Passage to read:
--- START ---

Data Availability: All relevant data are within the paper. In addition, raw choice behavior and reaction time data are publicly available at http://ccnl.dartmouth.edu/MdPRLrt_data.zip.
Funding: This work was supported by NSF EPSCoR (RII Track-2 FEC) grant to A.S. The funders had no role in study design, data collection and analysis, decision to publish, or preparation of the manuscript.
Competing interests: The authors have declared that no competing interests exist.
Investigations of response time (RT) have long been the focus of human psychophysics studies in order to distinguish between alternative mechanisms underlying mental processes [1–3]. Similarly, psychologists and neuroscientists have used the pattern of RT in different experimental conditions to infer neural processes underlying various cognitive functions. These include but are not limited to: visual processes [4–8], attention [7,9–12], memory [13,14], and decision making [15–18]. Here we asked whether RT could also be used to infer how reward values are learned and constructed in the brain.

--- END ---

Provided records:
--- START ---

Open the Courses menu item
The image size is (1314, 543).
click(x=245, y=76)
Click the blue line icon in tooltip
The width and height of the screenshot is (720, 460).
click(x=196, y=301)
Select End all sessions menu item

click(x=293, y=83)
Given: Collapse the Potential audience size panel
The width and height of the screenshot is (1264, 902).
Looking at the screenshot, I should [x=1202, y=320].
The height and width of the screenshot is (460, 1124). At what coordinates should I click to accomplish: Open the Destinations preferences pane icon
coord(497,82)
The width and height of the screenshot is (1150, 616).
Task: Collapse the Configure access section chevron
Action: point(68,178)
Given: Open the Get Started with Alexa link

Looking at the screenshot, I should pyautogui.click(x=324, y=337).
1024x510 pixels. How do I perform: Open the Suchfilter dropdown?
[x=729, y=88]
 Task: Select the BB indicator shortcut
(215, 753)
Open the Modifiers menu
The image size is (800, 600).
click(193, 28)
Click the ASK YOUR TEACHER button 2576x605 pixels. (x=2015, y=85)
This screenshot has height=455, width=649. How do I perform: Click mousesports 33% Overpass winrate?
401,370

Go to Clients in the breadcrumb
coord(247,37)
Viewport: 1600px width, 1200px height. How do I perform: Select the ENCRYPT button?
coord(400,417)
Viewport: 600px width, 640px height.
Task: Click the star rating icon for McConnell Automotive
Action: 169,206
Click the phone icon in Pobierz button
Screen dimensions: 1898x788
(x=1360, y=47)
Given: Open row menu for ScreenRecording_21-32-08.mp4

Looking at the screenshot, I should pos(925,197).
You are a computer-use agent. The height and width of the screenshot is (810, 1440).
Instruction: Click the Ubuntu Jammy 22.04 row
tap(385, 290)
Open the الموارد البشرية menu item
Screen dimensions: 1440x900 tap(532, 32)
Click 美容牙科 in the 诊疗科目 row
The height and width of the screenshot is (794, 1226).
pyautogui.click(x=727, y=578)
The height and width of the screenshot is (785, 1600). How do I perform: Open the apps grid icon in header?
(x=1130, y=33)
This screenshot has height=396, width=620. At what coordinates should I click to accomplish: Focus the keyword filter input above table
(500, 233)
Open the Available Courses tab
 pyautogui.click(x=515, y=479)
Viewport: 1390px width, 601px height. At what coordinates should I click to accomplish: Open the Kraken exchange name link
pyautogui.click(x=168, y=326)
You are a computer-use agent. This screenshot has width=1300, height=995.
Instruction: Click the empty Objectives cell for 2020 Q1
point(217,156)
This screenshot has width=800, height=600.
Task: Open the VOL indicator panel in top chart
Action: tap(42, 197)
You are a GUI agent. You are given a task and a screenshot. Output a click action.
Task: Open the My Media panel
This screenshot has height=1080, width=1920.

--- END ---

Set of tasks:
A – From the passage on response time, set down the text between "Data Availability: All" and "competing interests exist.", inclusive.
B – Condense the paragraph of the passage on response time that begins "Investigations of response time (RT)" into a short bulleted list that keeps its main facts.
The items have nothing to do with what follows.

Final answers:
A –
Data Availability: All relevant data are within the paper. In addition, raw choice behavior and reaction time data are publicly available at http://ccnl.dartmouth.edu/MdPRLrt_data.zip.
Funding: This work was supported by NSF EPSCoR (RII Track-2 FEC) grant to A.S. The funders had no role in study design, data collection and analysis, decision to publish, or preparation of the manuscript.
Competing interests: The authors have declared that no competing interests exist.

B –
- Human psychophysics studies have long examined response time (RT) to tell apart competing mechanisms behind mental processes.
- Psychologists and neuroscientists have used RT patterns across experimental conditions to infer the neural processes behind cognitive functions, including visual processes, attention, memory, and decision making.
- This work asks whether RT can also reveal how the brain learns and constructs reward values.